:: PAGE TEXT ::
[Start of Attachment]

TenX Keane Acquisition (TENK) to Combine with Citius Oncology for $675M in Equity

TenX Keane Acquisition (TENK) to Combine with Citius Oncology for $675M in Equity

TenX Keane (NASDAQ:TENK) has entered into a definitive agreement with Citius Oncology with its parent company Citius Pharma receiving $675 million in equity consideration.

Cranford, New Jersey-based Citius Oncology is developing a leukemia drug that is nearing approval and could see the market by late 2024.

The combined company is expected to trade on the Nasdaq once the deal is completed in the first half of 2024.

Transaction Overview

TenX Keane has its full compliment of IPO shares with an estimated $71.7 million in its trust and a deadline that will last until April 18, 2024.

The 67,500,000 shares Citius Pharma is to receive as compensation are expected to equate to a 90% stake, assuming de minimis redemptions. The remaining 10% of equity is to be made up of TenX Keane public shares and the sponsor’s 1,650,000-share promote.

The parent will contribute $10 million in cash to Citius Oncology and the spinoff entity will retain 12,750,000 options. TenX Keane must maintain at least $5 million in cash in order for the deal to close, $2 million of which must come from its trust.

Citius Pharma may only break off the deal for an alternative transaction before September 30, 2024 if it pays a $5 million fee to TenX Keane.

[End of Attachment]

:: YOUR GOAL ::
Write the next part of the article on the TenX Keane and Citius Oncology deal, picking up after its final sentence. The rows have nothing to do with the work here.

:: EXCERPTED RECORDS ::
[Start of Attachment]

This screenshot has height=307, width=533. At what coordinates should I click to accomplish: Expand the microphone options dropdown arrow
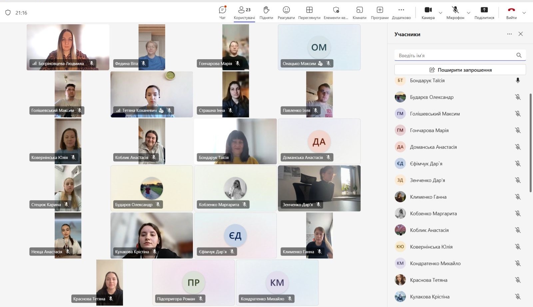pos(468,13)
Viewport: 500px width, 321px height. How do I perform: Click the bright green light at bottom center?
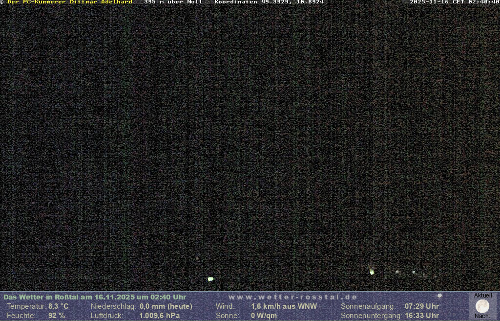coord(210,279)
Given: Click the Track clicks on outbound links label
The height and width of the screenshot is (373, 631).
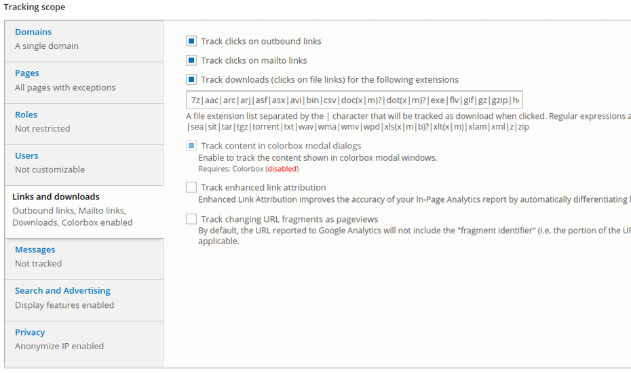Looking at the screenshot, I should tap(261, 41).
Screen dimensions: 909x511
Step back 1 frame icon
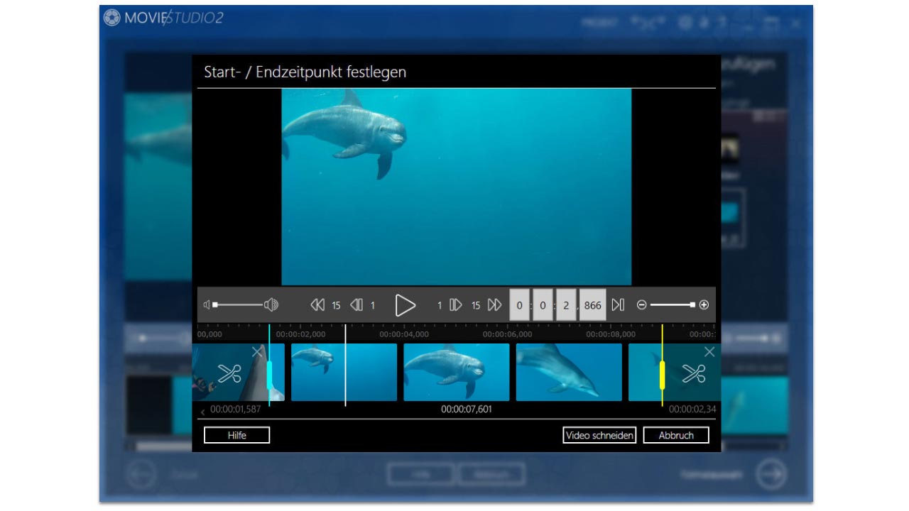(x=356, y=305)
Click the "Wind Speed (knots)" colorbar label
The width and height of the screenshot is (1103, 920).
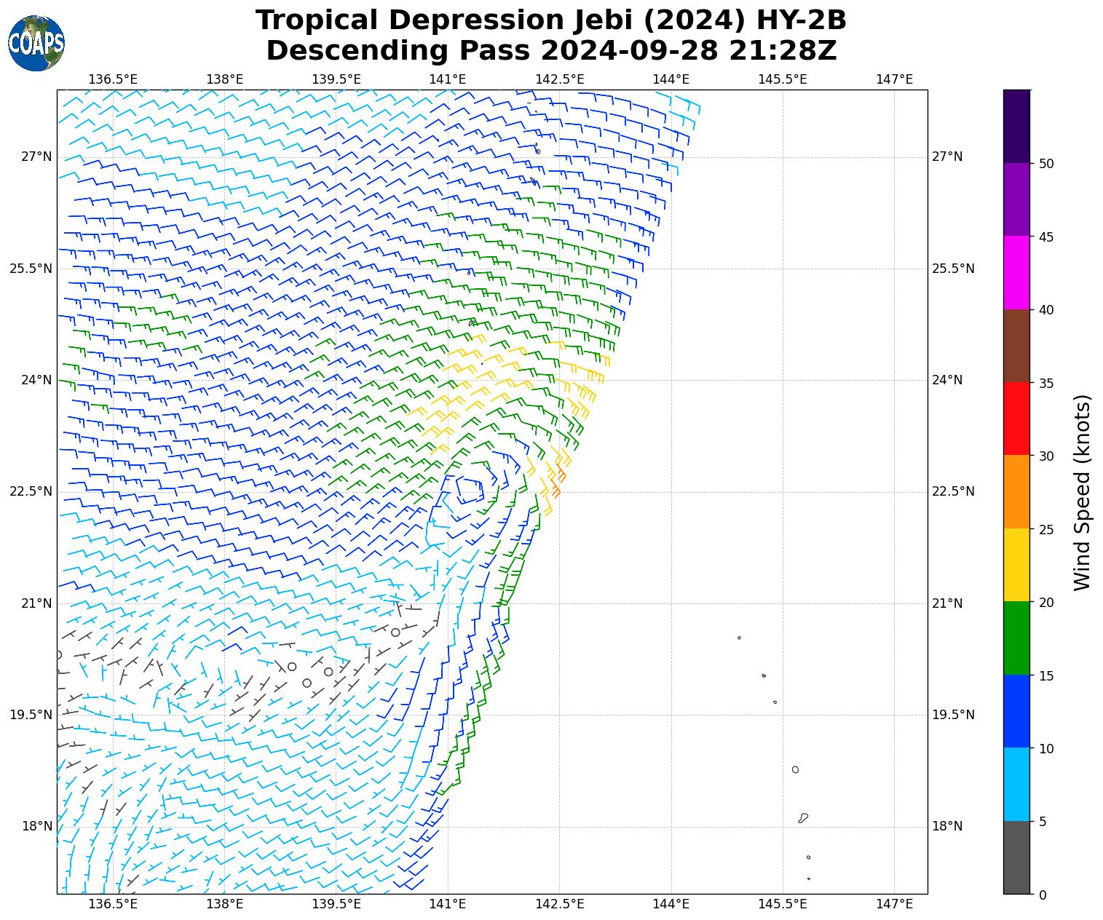[1083, 493]
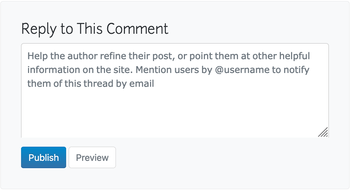Submit the comment using Publish

pos(44,158)
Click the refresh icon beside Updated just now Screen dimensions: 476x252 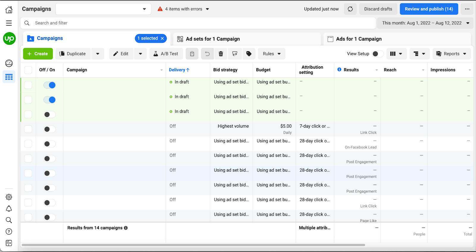click(x=350, y=9)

[End of Attachment]

:: RESPONSE AREA ::
Quick Takes: Citius Oncology goes into this deal as a fully formed biotech firm with its next steps fairly laid out with the SPAC proceeds standing to be the bridge from this to the next.

Those proceeds may not come in the form of a massive cash war chest, but the fact that its majority owner is already showing the willingness to fund it as needed with $10 million in cash on this deal, there should be more confidence with Citius Oncology’s financial footing than many other firms in the biotech space that try to go it alone as independents.

Also increasing that confidence is the fact that the company’s main drug candidate LYMPHIR, has already been commercialized and marketed in Japan since 2021 under the brand name Remitoro.

Citius licensed LYMPHIR for all geographies except certain East Asian countries that year and it now expects to launch it commercially in those areas under its purview in the second half of 2024.

It still has some approvals to get through however, and regulatory success in Japan does not necessarily guarantee a cake walk through US regulators.

Nonetheless, Citius is confident that it can receive approval, exclusivity and orphan drug designation from the FDA within this timeframe. Lending them confidence is the fact that its original developer, Eisai (TYO:4523) spent 10 years getting it through Japanese clinical trials before eventually licensing it out.

LYMPHIR is designed to treat cutaneous T-cell lymphoma (CTCL), which represents a treatment market worth $300 million to $400 million. It uses a recombinant engineered fusion protein combining interleukin-2 and diphtheria toxins.

While other existing treatments manage CTCL symptoms, this is an area of medicine with no other curative therapeutics on the market. Forty-nine percent of patients dosed with LYMPHIR saw full or partial responses to it within a median of 1.4 months.

Based on the applications Citius filed, it could be eligible for 12 years of marketing exclusivity in its available regions, and, if not, an orphan drug designation would give it seven years.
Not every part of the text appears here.